Accelerated intimal hyperplasia in aortocoronary internal mammary vein grafts in minipigs.

ABSTRACT

BACKGROUND: More than 50% of aortocoronary saphenous vein grafts are occluded 10 years after surgery. Intimal hyperplasia is the initial critical step in the progression toward occlusion. Internal mammary veins, which are physiologically prone to less hydrostatic pressure, may undergo an accelerated progression to intimal hyperplasia and thus be suitable for investigation of the mechanisms of aortocoronary vein graft disease. METHODS: Six minipigs underwent aortocoronary bypass grafting using standard cardiopulmonary bypass and cardioplegic arrest. Mammary vein were grafted in a reversed manner from ascending aorta to left anterior descending coronary artery (LAD). The proximal LAD was ligated, rendering the anterior left ventricle vein graft-dependent. Minipigs were killed after 4 weeks, and vein grafts were harvested. Histological and immunohistological investigation were performed with respect to morphometric analysis, endothelial damage/dysfunction (v-Willebrand-factor (vWF)), smooth muscle cells (alpha-smooth actin) and proliferation rate (proliferation marker Ki 67). RESULTS: Mean intimal area of vein grafts was increased compared to ungrafted mammary veins.

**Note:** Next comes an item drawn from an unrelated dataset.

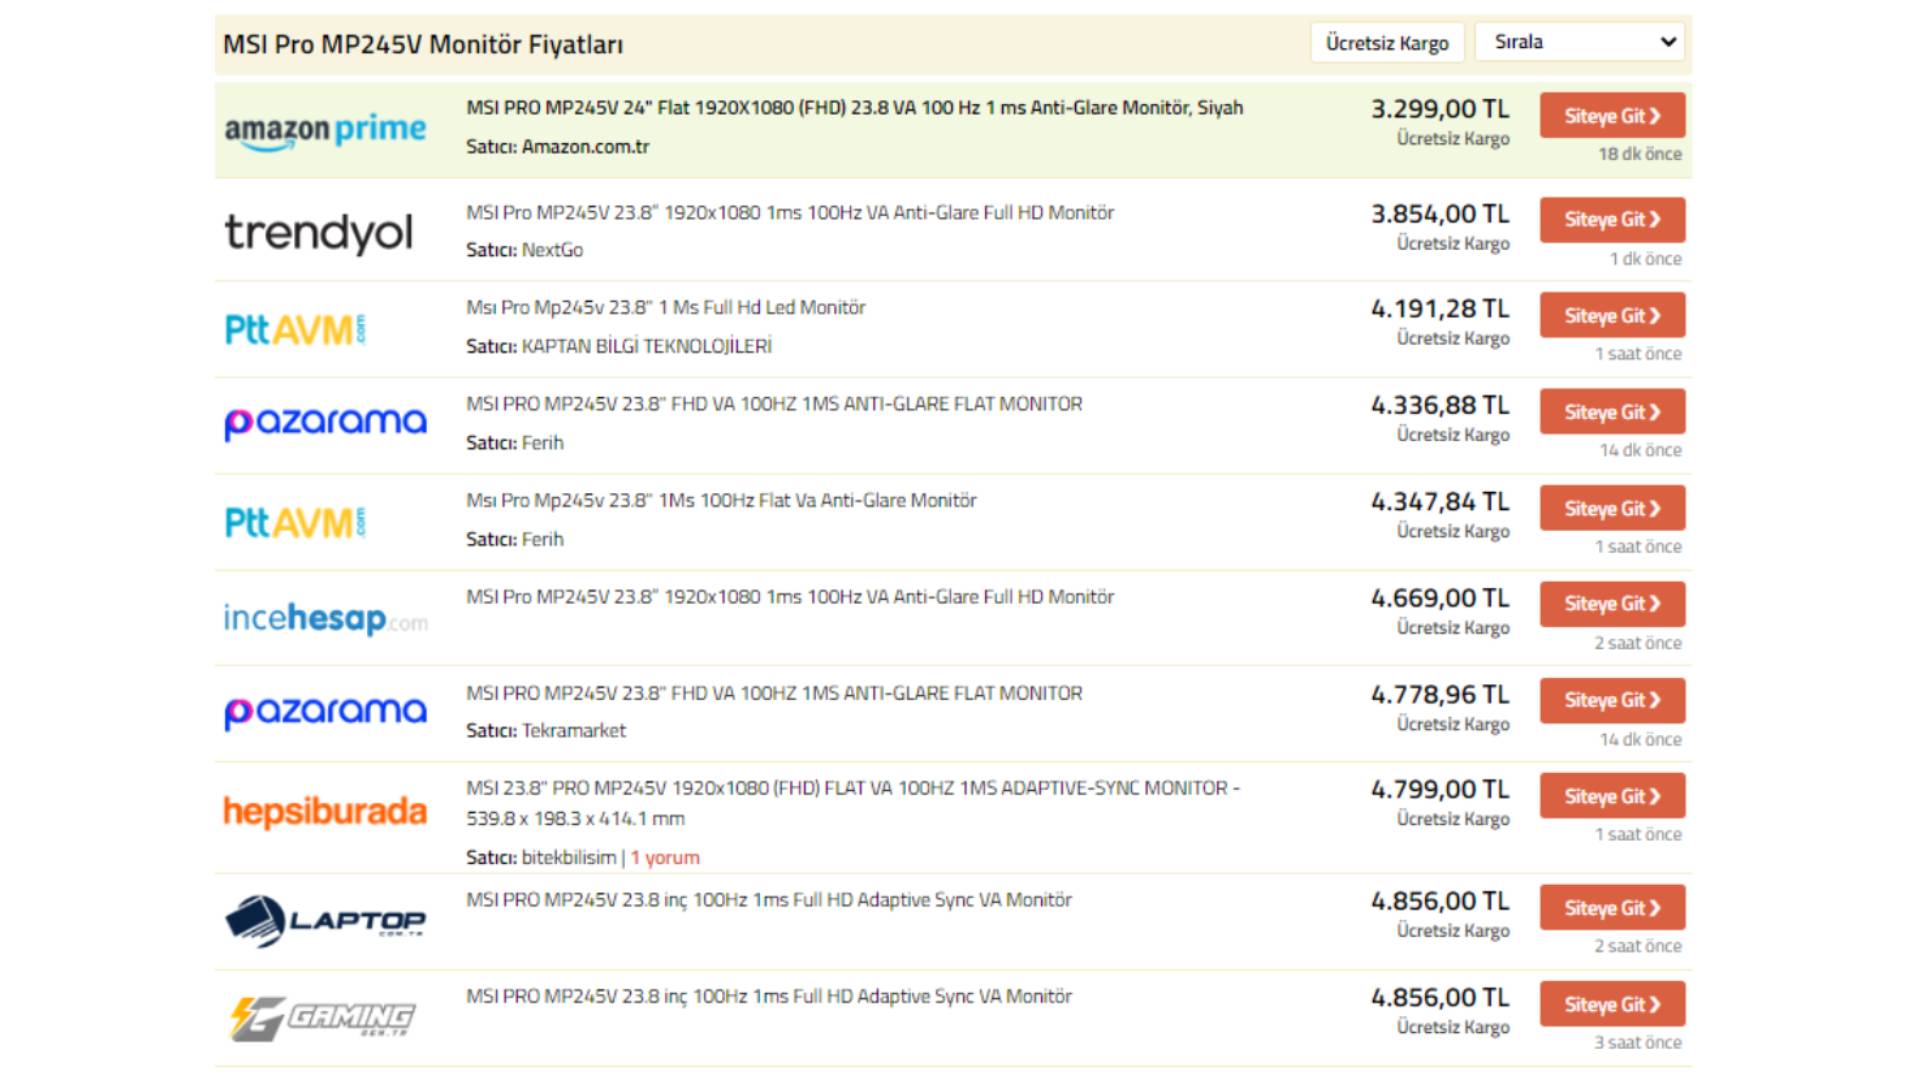Viewport: 1920px width, 1080px height.
Task: Click the Hepsiburada store logo
Action: click(x=325, y=811)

Intimal hyperplasia in vein grafts was characterized by massive accumulation of smooth muscle cells with a high proliferation rate and endothelial perturbation. Significant (p = 0.001) intimal hyperplasia of the grafted mammary vein compared to the ungrafted mammary vein was found. These changes were absent in ungrafted mammary veins. CONCLUSION: The present study demonstrates a pig model of aortocoronary vein graft intimal hyperplasia which is characterized by an accelerated progression within internal mammary veins. The model is suitable to investigate the pathophysiology of aortocoronary vein graft intimal hyperplasia as well as therapeutic approaches.